*** Opening of SOURCE EXTRACT ***

But now that he has some time to sit with his newfound unemployment, he’s considering using his background as a nonfiction writer to pursue a field that would allow him to keep pushing against the Trump administration, perhaps as a journalist or a speechwriter.

“I’m still having trouble processing it? Like, I am not emotionally prepared for people to call me an ‘inspiration,'” he said, laughing at himself. “Looking back on it now, I can see why it would resonate with people under the current political climate. I was not expecting this at all. I have been humbled by the response, the outpouring of support…There are complete strangers on Twitter reaching out saying, ‘This is what real resistance looks like,’ and I’m like, ‘I… I… OK? This is new.'”

While Twitter has helped champion Dyrdahl-Roberts’ story across the social media platform and into major media outlets including HLN, Univision, and the Washington Post, he wants other self-described “nobodies” such as himself to know that, no, he isn’t an example of the resistance hero that progressives are hoping will save minority communities from Trump’s oppressive siege: They are. He said that, though people are looking for “heroes” to save the less powerful, they too have the capability of “saving” others.

You can do things, you, random person who thinks they have no power over anything. It won’t always work out in some magical way, but if we can reach a critical mass, some sort of self-stating middle finger to the administration—they require compliance to get things done that are getting done, so, hey, let’s try not complying,” Dyrdahl-Roberts said. “I understand the impulse to just survive [and not create a disturbance], but really, maybe it’s time we try a new strategy.”

*** Close of SOURCE EXTRACT ***
*** Opening of INFORMATION SHOWN ***

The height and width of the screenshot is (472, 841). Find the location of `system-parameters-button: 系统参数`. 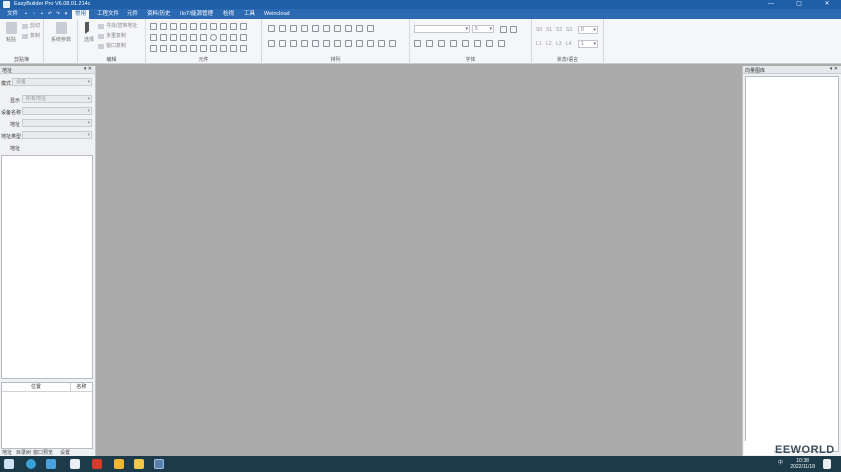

*** Close of INFORMATION SHOWN ***
*** Opening of INFORMATION SHOWN ***

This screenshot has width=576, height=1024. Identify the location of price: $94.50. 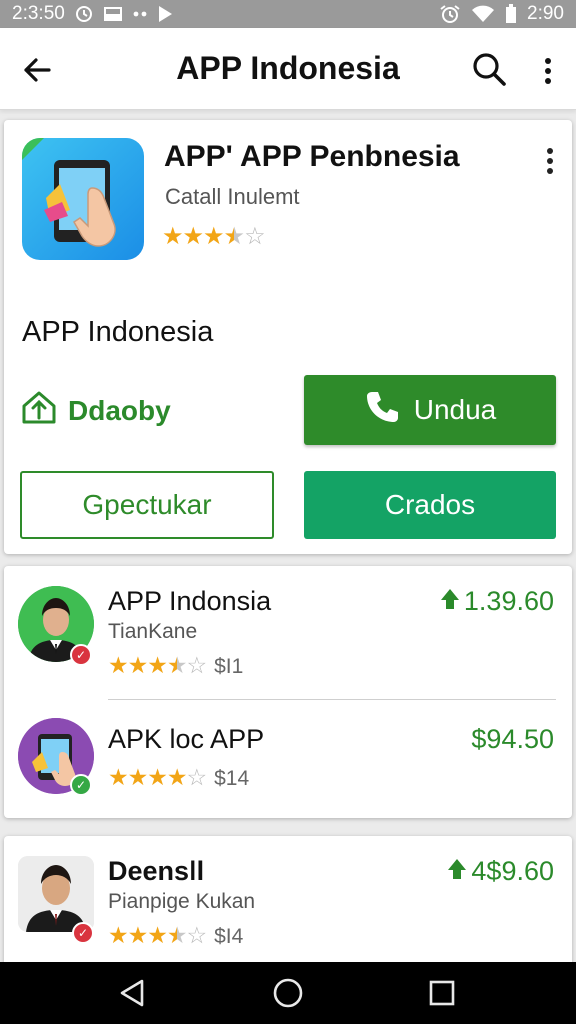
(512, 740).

*** Close of INFORMATION SHOWN ***

### [CHECK YOUR UNDERSTANDING]
[1] Condense the paragraph of the Dyrdahl-Roberts passage that opens with "While Twitter has helped champion" into a shorter version, keeping its main facts.
[2] Put this sentence from the Dyrdahl-Roberts passage into Spanish: "Looking back on it now, I can see why it would resonate with people under the current political climate."
[3] Retype the Dyrdahl-Roberts passage verbatim. Begin at the words "But now that he" and stop after "or a speechwriter.".
Use only the Dyrdahl-Roberts passage as your source.

### [ANSWERS BY TASK]
[1] Twitter carried Dyrdahl-Roberts' story across the platform and into major outlets such as HLN, Univision, and the Washington Post. Still, he wants other self-described "nobodies" to know that he is not the resistance hero progressives hope will save minority communities from Trump's oppressive siege. They are. People look for "heroes" to save the less powerful, but they can do the "saving" themselves.

[2] Mirándolo ahora en retrospectiva, puedo ver por qué resonaría con la gente en el clima político actual.

[3]
But now that he has some time to sit with his newfound unemployment, he’s considering using his background as a nonfiction writer to pursue a field that would allow him to keep pushing against the Trump administration, perhaps as a journalist or a speechwriter.